AlixPartners acquired Matrix Economics and Freeh Group (led by former FBI director Louis Freeh) for their investigations and compliance practices in 2020. In November 2021, AlixPartners announced a partnership with Palantir for shared clients to utilize Palantir's Foundry analytics platform. In February 2023, AlixPartners announced the acquisition of London-based advisory firm THM Partners.

== Consulting and M&A work ==
The company has built a mergers and acquisitions practice, working within large merger integration situations. Industries in which AlixPartners consults includes maritime and transportation, private equity, automotive, energy and process or oil and gas industries, and aerospace.
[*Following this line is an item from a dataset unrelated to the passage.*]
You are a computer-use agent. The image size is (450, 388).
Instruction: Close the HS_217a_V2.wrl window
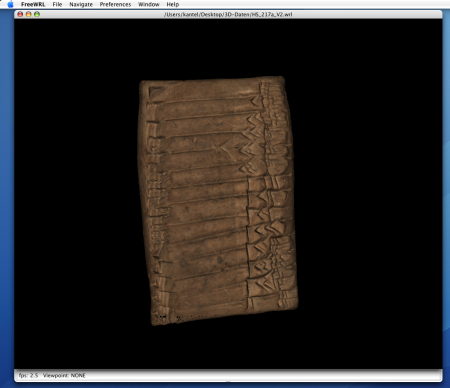[20, 14]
In March 2014, AlixPartners advised on the merger between JoS. A. Bank Clothiers and Men's Wearhouse, two male clothing retailers. AlixPartners has consulted for companies including Airbus, Crocs, and William Morris Endeavor. Once hired by William Morris, AlixPartners was responsible for finding $120 million in cost-cutting measures for IMG before the two agencies merged.

In 2003, AlixPartners began working heavily in the automotive industry. Jay Alix himself worked with the Government of Japan in order to establish a business turnaround industry in Japan and business turnaround association.

In September 2014, AlixPartners began the restructuring of the Puerto Rico Electric Power Authority (PREPA). The deal allowed PREPA to access a $280 million construction fund for infrastructure improvements for the country.

In 2015, the company started its Leadership & Organizational Effectiveness practice.

AlixPartners helped Ukrainian bank PrivatBank recover over $5 billion in assets allegedly stolen by former shareholders in 2016. In response, former co-founder Ihor Kolomoyskyi filed a 2017 lawsuit against AlixPartners. The company also worked alongside Quinn Emanuel Urquhart & Sullivan and Niederer Kraft Frey in a case against Julius Baer, providing forensic services for an investigation into potential anti-money laundering and US sanctions violations.

AlixPartners has advised numerous companies affected by the COVID-19 pandemic on debt management and restructuring, including Arabtec Holding, Cineworld, and JCPenney.

In February 2026, AlixPartners was appointed as the joint administrator for Market Financial Solutions, a prominent UK property finance firm, amid one of the largest insolvency proceedings in the specialist lending sector.

== Lawsuits ==
In 1990, Jack Sanders (great-grandson of Fred Sanders) and former co-owner Filipp Kreissel, filed a $6 million lawsuit against AlixPartners and a lender. The suit was dismissed by the judge during the first day of oral arguments in August 1990, who found the suit lacked merit.

In 2014, AlixPartners accused several executives exiting the firm to join McKinsey & Company of stealing trade secrets.

In 2018, AlixPartners founder Jay Alix brought a lawsuit against McKinsey & Company, accusing the management consulting firm of misleading the bankruptcy courts about conflicts of interest. As of August 2023, McKinsey had lost its bid to end the racketeering litigation brought by Jay Alix.

== Awards ==
The firm has received many awards and recognition for their work in the consulting space, including four of its consultants being selected as winners by the Turnaround Management Association (TMA) for its prestigious "Turnaround and Transaction of the Year" awards. AlixPartners ranked No. 1 in the category "Transformation & Restructuring" in the renowned German management consulting ranking by Dietmar Fink, Top Management Consultancies 2018 and ranked No. 1 in the category "Turnaround & Restructuring" in the Swiss "Management Consulting 2019" of Gesellschaft für Management und Beratung (WGMB).

AlixPartners has also been recognized as a "Best Firm to Work For" by Consulting magazine, and one of the Best Management Consulting Firms in 2018 by Forbes. In addition to those awards, AlixPartners earned a score of 100% each year (since 2018) in the Human Rights Campaign Foundation's Corporate Equality Index, ranking as one of the "Best Places to Work for LGBTQ Equality".